Because the questionnaire was completed anonymously, we could not determine the respondents' diagnoses. However, excluding dementia patients, the diagnostic distribution of patients at the clinic was schizophrenia, 31 percent; affective disorder, 36 percent; anxiety disorder, 22 percent; and other diagnoses, 12 percent.
Six items were ranked as most important by 40 percent or more of the respondents. These items called for more research on brain chemicals that cause mental illness (61 percent), how society affects mental illness (46 percent), drugs to treat mental illness (44 percent), family therapy as a treatment for mental illness (41 percent), the effects of poverty on mental illness (41 percent), and the use of vocational training and rehabilitation for mentally ill persons (40 percent). A principal components factor analysis with varimax rotation indicated that the 15 items that were being rated for importance could be divided into four broad categories: the effects of society, poverty, and racial discrimination; the effects of brain chemicals, genetics, and drugs; the effects of family therapy and the family; and the effects of other variables.

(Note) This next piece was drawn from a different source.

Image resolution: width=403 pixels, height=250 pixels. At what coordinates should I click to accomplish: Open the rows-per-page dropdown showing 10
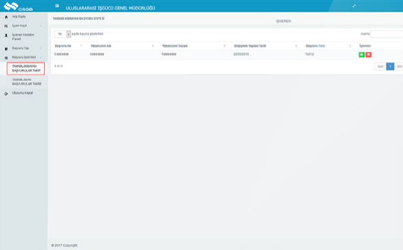(63, 34)
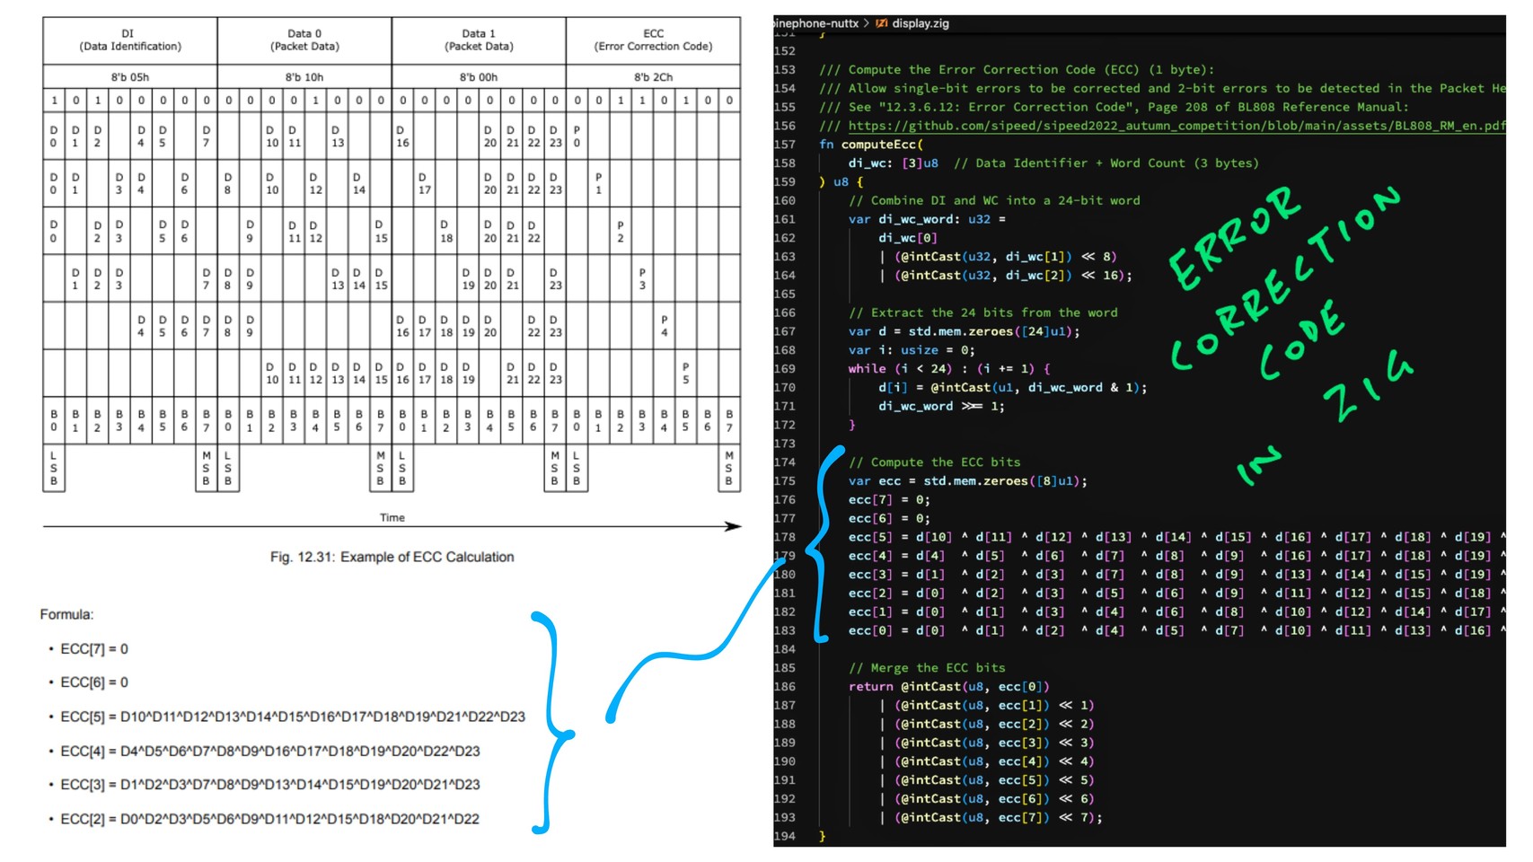Image resolution: width=1533 pixels, height=862 pixels.
Task: Click the while keyword on line 169
Action: (867, 369)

The least important items were more evenly distributed, with only one item, the effects of sexism or gender discrimination on mental illness, considered least important by 40 percent or more of the respondents. Other items ranked as least important were effects of racial or ethnic discrimination on mental illness (39 percent), effects of neighborhood on mental illness (26 percent), effects of poverty and income on mental illness (25 percent), and psychotherapy for mental illness (24 percent).
This survey of one segment of the consumer population should be at least partly reassuring to the designers of the national psychiatric research agenda because the most commonly endorsed cluster of important items concerned research on brain chemicals and drugs to treat mental illness. Both of these items have been priorities of NIMH and the National Alliance for the Mentally Ill (NAMI) (2,5). However, a second cluster of responses that focused on the social etiology of mental illness, such as the effects of poverty and society, has had substantially lower priority for NIMH and NAMI. Presumably, these consumers' everyday experiences have made them keenly interested in the role social forces play in influencing psychiatric well-being. This finding suggests that greater priority should be given to understanding patients' social context and their experiential knowledge.
Dr. Cohen is professor and director of geriatric psychiatry at the State University of New York Health Science Center at Brooklyn.